◆ **Your objective**
Unless a line falls after the one with "Given: Open the notifications bell icon", retype it exactly from the records below; leave out all pictures.

Saved entries
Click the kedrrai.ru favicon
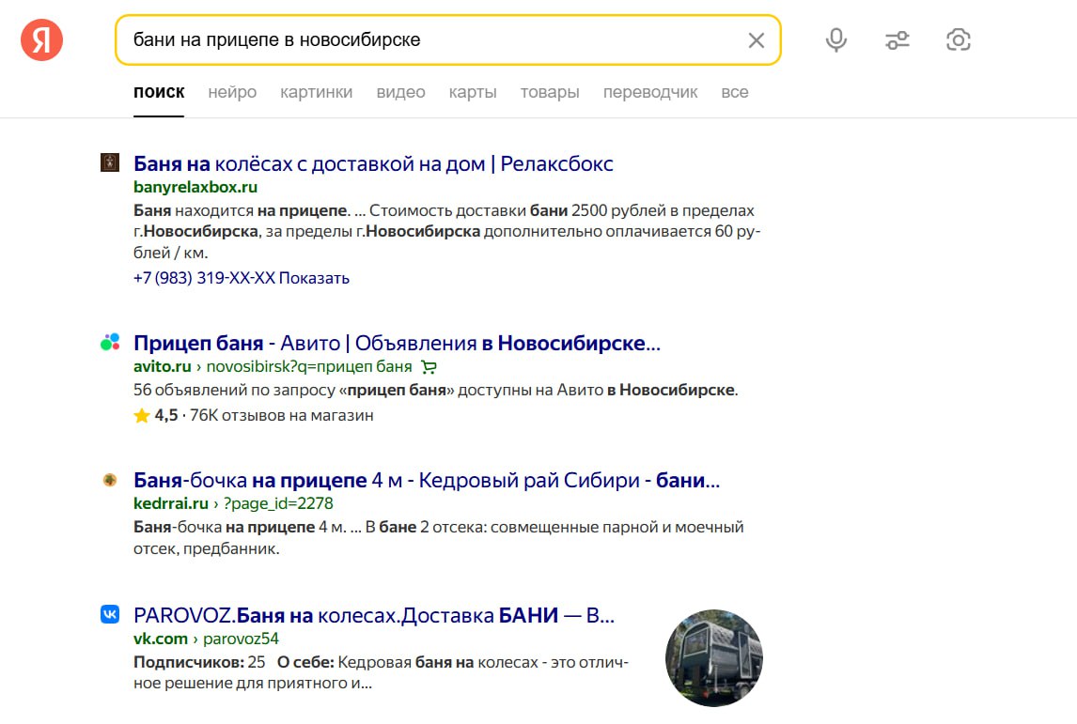The height and width of the screenshot is (724, 1077). (110, 480)
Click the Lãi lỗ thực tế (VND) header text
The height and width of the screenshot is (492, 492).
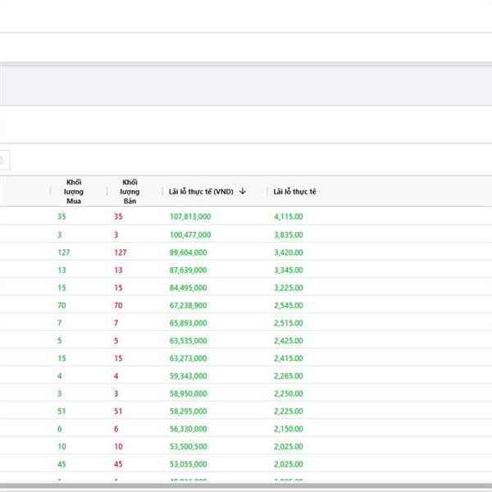(201, 191)
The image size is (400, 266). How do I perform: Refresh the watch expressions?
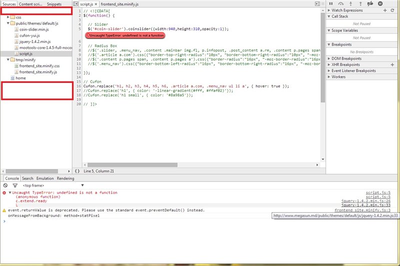[x=393, y=10]
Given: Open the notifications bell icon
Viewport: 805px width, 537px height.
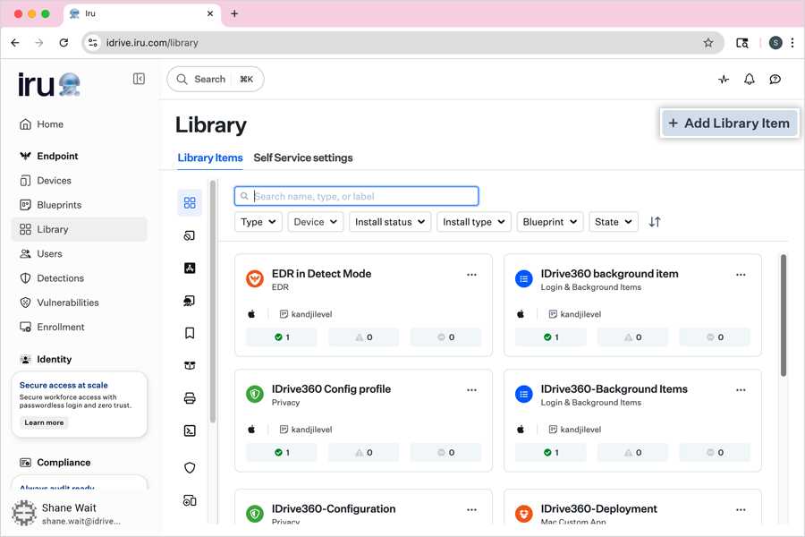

◆ **Expected answer**
Click the kedrrai.ru favicon
The height and width of the screenshot is (724, 1077). (110, 480)
Click the Lãi lỗ thực tế (VND) header text
The height and width of the screenshot is (492, 492).
(201, 191)
The image size is (400, 266). How do I perform: Refresh the watch expressions?
[x=393, y=10]
Given: Open the notifications bell icon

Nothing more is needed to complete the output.